Still other times, we get out of the shower, instantly a little chilled in spite of the stream enshrouding us, eager to get toweled off and retrieve that invigorating cup of morning coffee. Unwittingly, we slough off seemingly a gallon of water off ourselves as we do. This water is actually harmful to your bathroom, believe it or not.
Water does a lot of damage, eating away at caulk, drywall, the baseboard, cabinets, you name it. There is, after all, a reason for carpet not being a common element in bathrooms due to the destructive nature of water. Pretty much the only things it doesn’t damage are tiled walls, tiled floors, and the porcelain of the commode and sink.
One would think that a fully waterproof bathroom could be pretty easy to design in the modern world, with our wondrous materials and engineering. Well, the fact of the matter is, we have. The wet bathroom has been a fairly common sight in Europe, Asia, the Middle East, and Australia for some time now, but is much more rare in the Americas for the moment. However, if you do spend time in higher-end hotels across the country, you’ve probably experienced one at least once, as they slowly creep into popularity by the more risk-taking architects and designers out there.
What’s a Wet bathroom, Anyhow?
A wet bathroom is precisely what you’d expect – a bathroom entirely waterproofed. The furniture (cabinets, drawers etc.), the walls, the floors, even the ceiling in most cases, are made of water-tight and waterproof materials such as ceramics, porcelain, stainless steel, stone, and laminates.
The floor has a slight grade from corner to corner, allowing all water into one or more central drains, often nearest to the shower. There will be an absence of enclosures around the shower and/or tub. In the absence of a tub (more and more people prefer just a shower), the shower will simply occupy a corner of the room in a rather unceremonious way.
Something you will notice straight away is that most wet bathrooms are on the smaller side, and this is for a few good reasons, which we’ll talk about now, with the pros and cons of this concept.
Pros and Cons of Wet Bathrooms
There are advantages to a wet bathroom, the primary one being that, obviously, water damage isn’t an issue with these, provided everything is sealed and placed correctly. Gone are the days of worrying about dripping water hazardously across delicate surfaces, and the claustrophobic nature of enclosures and shower curtains can be done away with as well.
This also adds some convenience. If you forgot something on the counter, or find yourself, mid-shower, in need of the commode (it happens to us all), you needn’t worry about the water mess this would usually create.

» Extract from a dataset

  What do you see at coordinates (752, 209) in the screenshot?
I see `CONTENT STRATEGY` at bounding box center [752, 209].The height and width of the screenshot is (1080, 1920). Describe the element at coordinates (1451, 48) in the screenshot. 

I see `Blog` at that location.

The absence of that enclosure also provides better light, which is always good. Shaving in the shower – especially a regular struggle for women or athletes who go beyond just facial grooming – is much easier in an open environment like this.
Of course, this is a tradeoff, because this does have its downsides. Implementing a wet bathroom in a larger space brings the problem of a chillier showering experience, as the steam isn’t contained. Anyone who’s had to shower in a more open, spacious environment (such as open-air stalls at campgrounds, or when the shower curtain is broken) can vouch for the fact that the contained steam is pretty integral in the warm experience we all take for granted.

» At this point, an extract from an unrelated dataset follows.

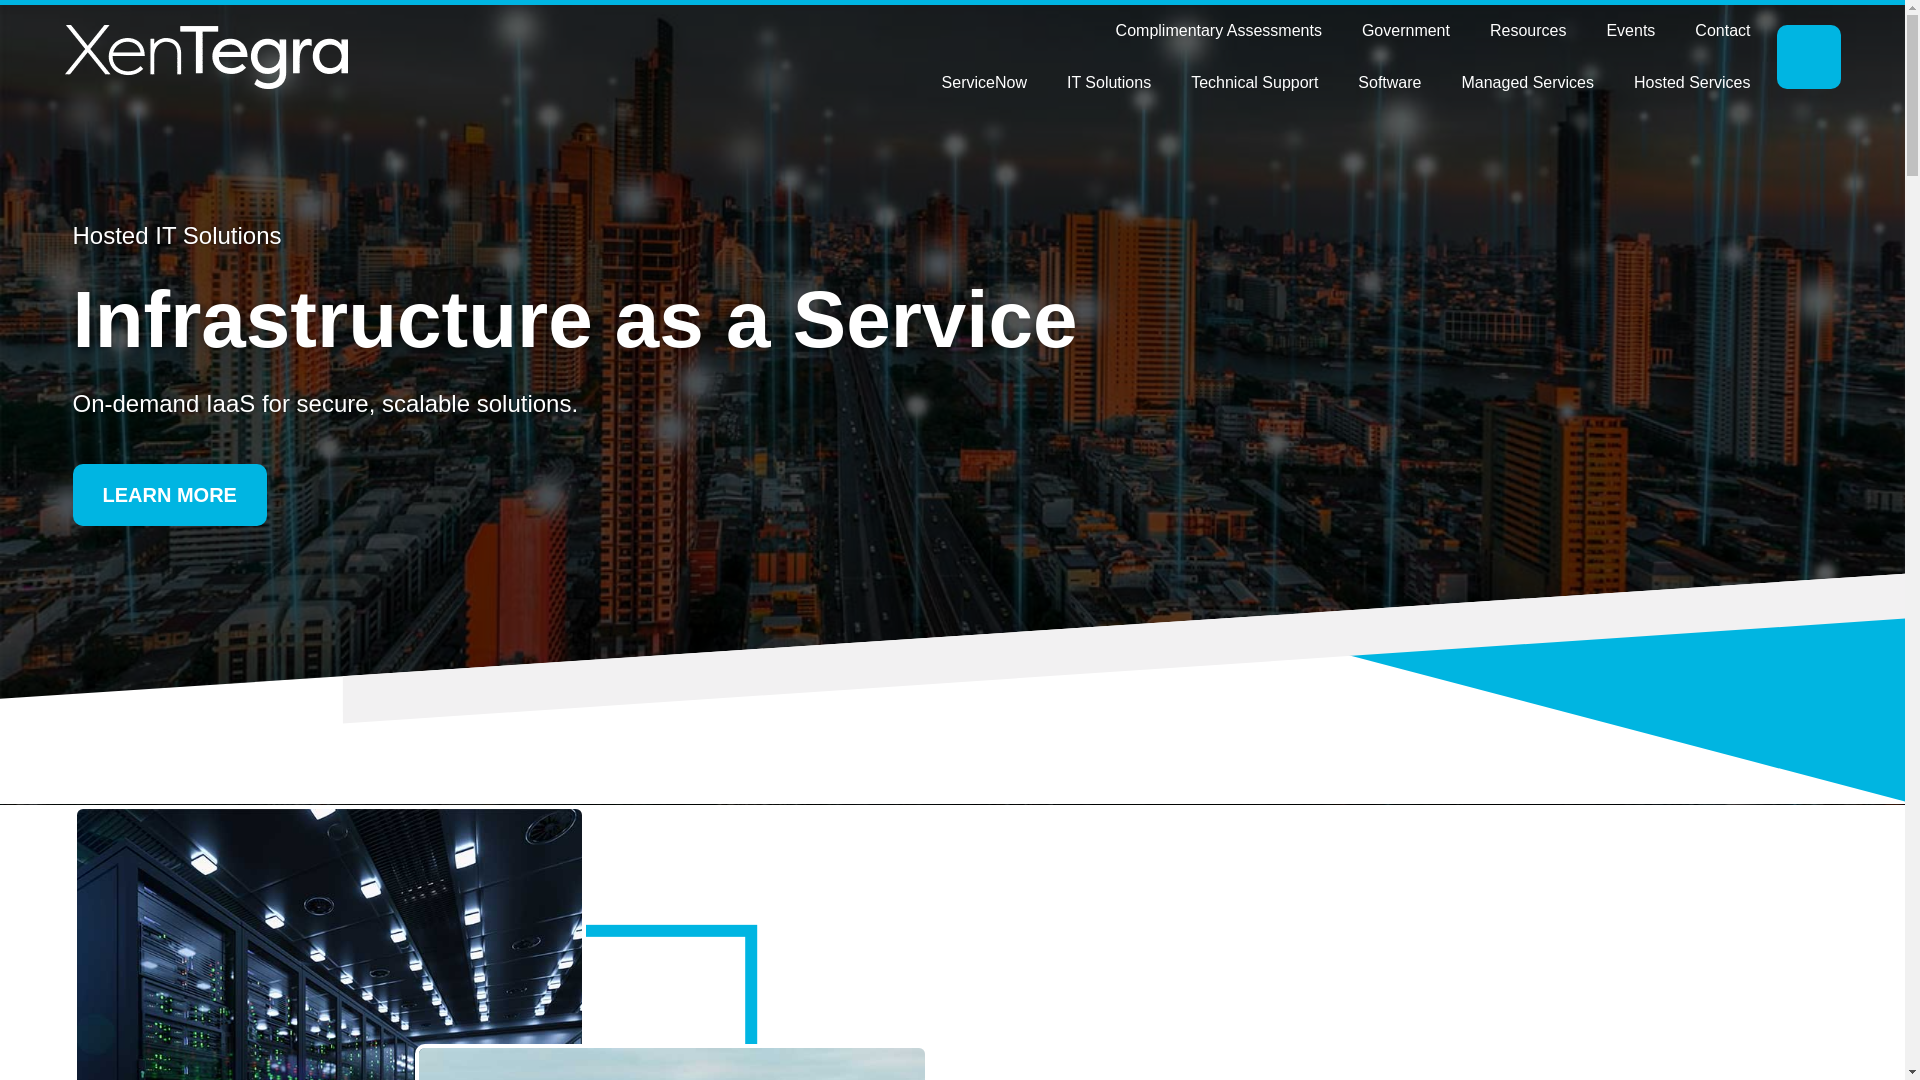 This screenshot has width=1920, height=1080. I want to click on ServiceNow, so click(984, 83).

Even in a smaller space, you may notice it being less warm for most of your shower, though in these small spaces, the difference is mild enough you’re likely to acclimate within a week or two.
Another issue is, this provides far more surface to clean soap scum, mildew, and hard water deposits off of. Imagine if the whole bathroom was like your shower walls.
Finally, this can produce more risk of slipping and falling, as the whole bathroom is slick with steam condensation and temporarily-pooling water. Bath mats aren’t very practical, as the environment would destroy them quite rapidly.
Is a wet bathroom right for you? Only you can tell, but weigh the benefits and downsides carefully before making the definitely not cheap investment in this idea, and be sure your space isn’t too big for it.